(Data records)
######
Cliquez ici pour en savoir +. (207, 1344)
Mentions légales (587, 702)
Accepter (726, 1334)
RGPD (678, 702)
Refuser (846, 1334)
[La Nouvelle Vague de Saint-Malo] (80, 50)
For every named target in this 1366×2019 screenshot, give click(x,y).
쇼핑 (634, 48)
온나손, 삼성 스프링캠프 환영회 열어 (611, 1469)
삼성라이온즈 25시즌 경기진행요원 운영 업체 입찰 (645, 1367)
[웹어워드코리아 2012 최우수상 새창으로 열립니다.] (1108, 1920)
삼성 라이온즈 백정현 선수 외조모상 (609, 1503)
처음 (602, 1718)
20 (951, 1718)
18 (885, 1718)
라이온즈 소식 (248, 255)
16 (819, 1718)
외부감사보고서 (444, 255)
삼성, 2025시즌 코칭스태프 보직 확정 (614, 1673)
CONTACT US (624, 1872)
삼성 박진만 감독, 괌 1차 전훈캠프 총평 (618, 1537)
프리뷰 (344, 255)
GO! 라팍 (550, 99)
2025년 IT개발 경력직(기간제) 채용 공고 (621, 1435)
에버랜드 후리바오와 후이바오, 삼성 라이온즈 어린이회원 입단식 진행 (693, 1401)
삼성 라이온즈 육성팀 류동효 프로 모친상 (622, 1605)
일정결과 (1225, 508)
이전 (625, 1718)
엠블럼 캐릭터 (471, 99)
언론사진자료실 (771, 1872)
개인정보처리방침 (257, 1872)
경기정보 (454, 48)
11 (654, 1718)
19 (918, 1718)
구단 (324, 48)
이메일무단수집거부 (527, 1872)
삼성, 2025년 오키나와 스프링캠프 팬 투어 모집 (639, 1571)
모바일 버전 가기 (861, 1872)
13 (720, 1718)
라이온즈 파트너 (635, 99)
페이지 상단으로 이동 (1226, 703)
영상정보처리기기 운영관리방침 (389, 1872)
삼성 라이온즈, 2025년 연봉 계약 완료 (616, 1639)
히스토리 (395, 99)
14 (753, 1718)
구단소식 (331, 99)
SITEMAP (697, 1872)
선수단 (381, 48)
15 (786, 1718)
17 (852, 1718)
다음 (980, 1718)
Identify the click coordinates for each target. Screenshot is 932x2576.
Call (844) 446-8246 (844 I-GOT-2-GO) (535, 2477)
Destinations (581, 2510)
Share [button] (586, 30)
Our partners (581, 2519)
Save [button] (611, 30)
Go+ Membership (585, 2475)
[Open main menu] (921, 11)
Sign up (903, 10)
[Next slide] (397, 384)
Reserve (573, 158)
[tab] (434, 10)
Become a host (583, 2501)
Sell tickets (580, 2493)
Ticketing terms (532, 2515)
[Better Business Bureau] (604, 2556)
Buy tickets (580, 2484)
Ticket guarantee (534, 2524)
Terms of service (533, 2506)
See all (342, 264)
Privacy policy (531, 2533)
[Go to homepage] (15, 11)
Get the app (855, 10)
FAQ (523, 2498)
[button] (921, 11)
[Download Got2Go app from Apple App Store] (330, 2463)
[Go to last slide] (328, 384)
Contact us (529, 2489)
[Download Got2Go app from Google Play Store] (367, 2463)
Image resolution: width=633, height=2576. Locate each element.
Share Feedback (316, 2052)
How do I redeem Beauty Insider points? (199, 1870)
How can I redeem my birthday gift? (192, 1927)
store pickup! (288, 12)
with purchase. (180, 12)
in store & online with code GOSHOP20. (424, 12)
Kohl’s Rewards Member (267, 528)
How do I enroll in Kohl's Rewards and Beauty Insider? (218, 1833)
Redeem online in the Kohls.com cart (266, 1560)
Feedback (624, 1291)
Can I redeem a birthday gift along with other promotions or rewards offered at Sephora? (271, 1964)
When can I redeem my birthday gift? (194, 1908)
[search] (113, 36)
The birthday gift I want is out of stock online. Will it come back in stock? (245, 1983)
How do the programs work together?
######
## How to complete this task
Would you copy out all of the entries exactly?

## Completed task
Cliquez ici pour en savoir +. (207, 1344)
Mentions légales (587, 702)
Accepter (726, 1334)
RGPD (678, 702)
Refuser (846, 1334)
[La Nouvelle Vague de Saint-Malo] (80, 50)
For every named target in this 1366×2019 screenshot, give click(x,y).
쇼핑 (634, 48)
온나손, 삼성 스프링캠프 환영회 열어 (611, 1469)
삼성라이온즈 25시즌 경기진행요원 운영 업체 입찰 (645, 1367)
[웹어워드코리아 2012 최우수상 새창으로 열립니다.] (1108, 1920)
삼성 라이온즈 백정현 선수 외조모상 (609, 1503)
처음 (602, 1718)
20 (951, 1718)
18 (885, 1718)
라이온즈 소식 (248, 255)
16 (819, 1718)
외부감사보고서 (444, 255)
삼성, 2025시즌 코칭스태프 보직 확정 (614, 1673)
CONTACT US (624, 1872)
삼성 박진만 감독, 괌 1차 전훈캠프 총평 (618, 1537)
프리뷰 (344, 255)
GO! 라팍 (550, 99)
2025년 IT개발 경력직(기간제) 채용 공고 (621, 1435)
에버랜드 후리바오와 후이바오, 삼성 라이온즈 어린이회원 입단식 진행 (693, 1401)
삼성 라이온즈 육성팀 류동효 프로 모친상 (622, 1605)
일정결과 (1225, 508)
이전 (625, 1718)
엠블럼 캐릭터 (471, 99)
언론사진자료실 (771, 1872)
개인정보처리방침 (257, 1872)
경기정보 (454, 48)
11 (654, 1718)
19 (918, 1718)
구단 (324, 48)
이메일무단수집거부 (527, 1872)
삼성, 2025년 오키나와 스프링캠프 팬 투어 모집 (639, 1571)
모바일 버전 가기 (861, 1872)
13 (720, 1718)
라이온즈 파트너 (635, 99)
페이지 상단으로 이동 (1226, 703)
영상정보처리기기 운영관리방침 (389, 1872)
삼성 라이온즈, 2025년 연봉 계약 완료 (616, 1639)
히스토리 (395, 99)
14 (753, 1718)
구단소식 (331, 99)
SITEMAP (697, 1872)
선수단 (381, 48)
15 (786, 1718)
17 (852, 1718)
다음 (980, 1718)
Identify the click coordinates for each target. Screenshot is 932x2576.
Call (844) 446-8246 (844 I-GOT-2-GO) (535, 2477)
Destinations (581, 2510)
Share [button] (586, 30)
Our partners (581, 2519)
Save [button] (611, 30)
Go+ Membership (585, 2475)
[Open main menu] (921, 11)
Sign up (903, 10)
[Next slide] (397, 384)
Reserve (573, 158)
[tab] (434, 10)
Become a host (583, 2501)
Sell tickets (580, 2493)
Ticketing terms (532, 2515)
[Better Business Bureau] (604, 2556)
Buy tickets (580, 2484)
Ticket guarantee (534, 2524)
Terms of service (533, 2506)
See all (342, 264)
Privacy policy (531, 2533)
[Go to homepage] (15, 11)
Get the app (855, 10)
FAQ (523, 2498)
[button] (921, 11)
[Download Got2Go app from Apple App Store] (330, 2463)
[Go to last slide] (328, 384)
Contact us (529, 2489)
[Download Got2Go app from Google Play Store] (367, 2463)
Image resolution: width=633, height=2576. Locate each element.
Share Feedback (316, 2052)
How do I redeem Beauty Insider points? (199, 1870)
How can I redeem my birthday gift? (192, 1927)
store pickup! (288, 12)
with purchase. (180, 12)
in store & online with code GOSHOP20. (424, 12)
Kohl’s Rewards Member (267, 528)
How do I enroll in Kohl's Rewards and Beauty Insider? (218, 1833)
Redeem online in the Kohls.com cart (266, 1560)
Feedback (624, 1291)
Can I redeem a birthday gift along with other promotions or rewards offered at Sephora? (271, 1964)
When can I redeem my birthday gift? (194, 1908)
[search] (113, 36)
The birthday gift I want is out of stock online. Will it come back in stock? (245, 1983)
How do the programs work together?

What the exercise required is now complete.